Hodge Podge of Beliefs
I recently finished reading Dani Shapiro’s Devotion, her memoir and reflections on spirituality. A number of people I know whose tastes in books I highly respect had suggested I read Devotion. Being on my own spiritual and creative journey, I was hopeful I would enjoy the book, but I was wanting it to also teach me something, show me different paths, help me see life in a new way. Dani’s words lived up to these high expectations, resonating with many of my own experiences and feelings, and reflecting back to me lessons I’ve learned but need to be reminded of.
Dani is Jewish and hails from an Orthodox family, but she has strayed far from the strict edicts of her faith. She practices yoga and meditation, living some of the Buddha’s teachings. She learns from Sylvia Boorstein and Jon Kabat-Zinn, visiting Kripalu for silent retreats. And yet, she is also pulled back to traditions of Judaism, markers of her upbringing, rituals that still resonate deep within her. While not believing any one religious path in whole, Dani has embraced the parts that help her to be grounded, connected, rooted. As someone who was raised in an Irish Catholic family, who has moved far away from this tradition while seeking other paths that speak to me, I appreciated the way Dani finds a spirituality that fits for her. I found refuge in seeing someone else who has crafted a hodge podge of beliefs. I also was jolted to pay attention as the coincidences in experiences were borne on the page–one of my previous therapists had given me a copy of a Sylvia Boorstein’s book, and my first yoga teachers were trained and lived for years at Kripalu.

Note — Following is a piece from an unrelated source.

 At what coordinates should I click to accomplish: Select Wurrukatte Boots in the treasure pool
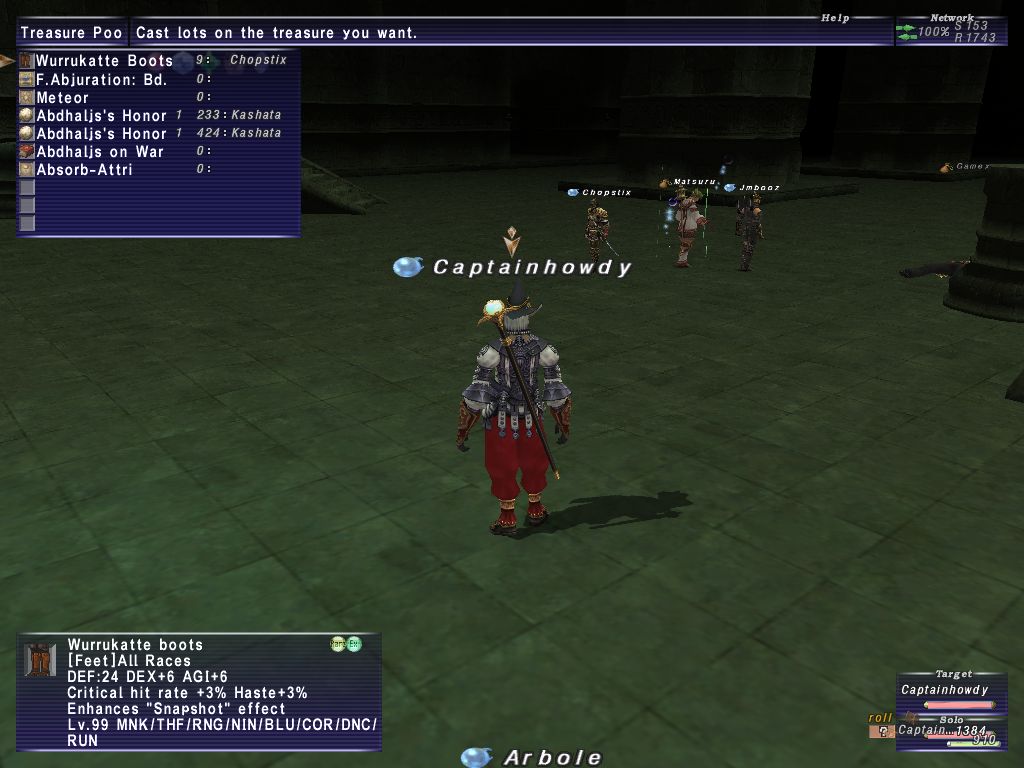click(104, 61)
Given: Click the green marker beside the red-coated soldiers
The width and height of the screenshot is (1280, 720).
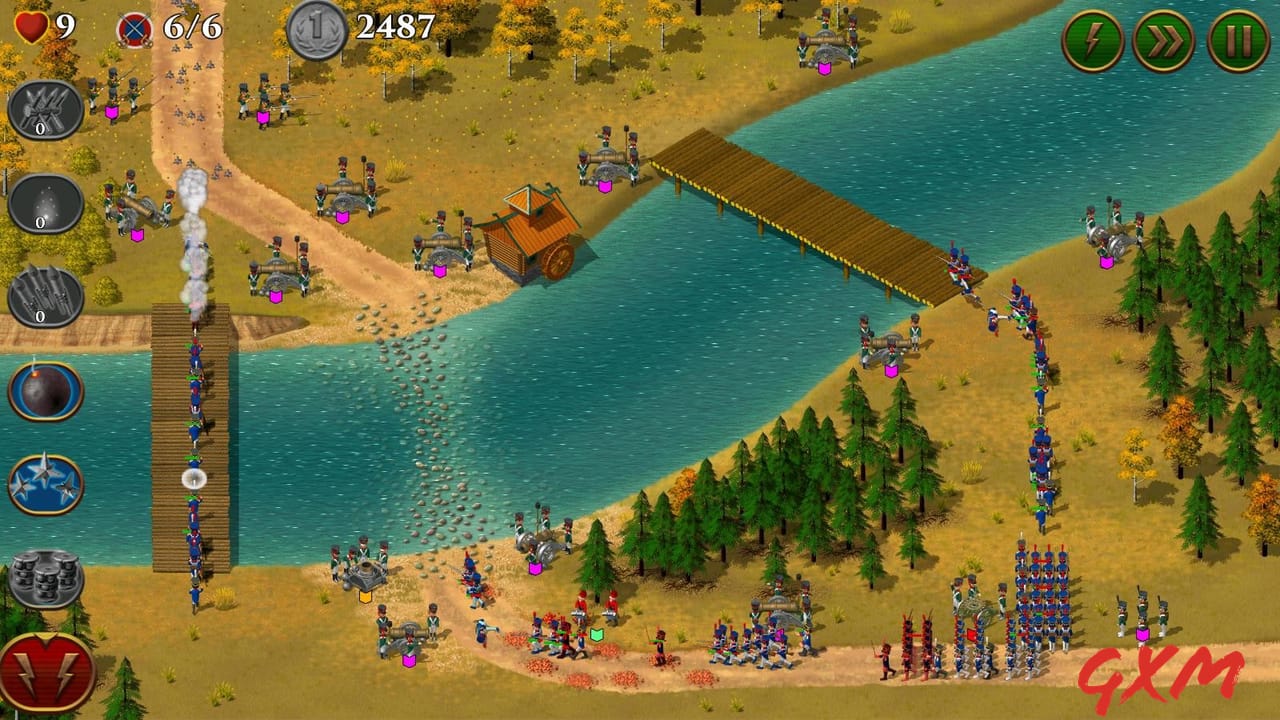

One of the lessons from Devotion that I want to carry with me comes from something a meditation teacher shares with a class at Kripalu. She says, “It’s painful and unskillfull to compare, no matter what conclusion we draw. Comparing creates agitation in the mind.” As I’ve written before, I struggle with comparison. It crops up in almost every area of my life, a constant evaluating of self in contrast to any and everyone around me. And it’s true, so very true, that no matter if the evaluation du jour is “better” or “worse,” it is painful. It is toxic. Comparison kills creativity. Comparison cuts you off from being your true self. I want to hold this message close, allowing it whisper in my ear and drown out the impostor demons.
In hanging a mezuzah on the frame of her family’s front door, Dani writes that although she doesn’t wholly believe the mezuzah will protect her family from all harm, it is “another daily reminder–right there on the doorpost of our home–to stop for a moment. To take a breath. To pay attention and listen well.” I love that. It made me think of my trip to New Mexico last April when I purchased an eagle fetish, a Native symbol that serves as a reminder of the connection with the divine, a soaring spirit that transcends personal problems. The woman from whom I bought this beautiful fetish, hand-carved from a single shell, told me that the eagle helps us “remember what matters.” Little did I know then that I’d be starting this blog three months later as another way to focus on what matters.
I don’t believe this eagle will completely shield me from getting wrapped up in all the little, mundane stressors and pressures of my everyday life. But it is another daily reminder. It beckons me to take a breath. To pay attention and listen well.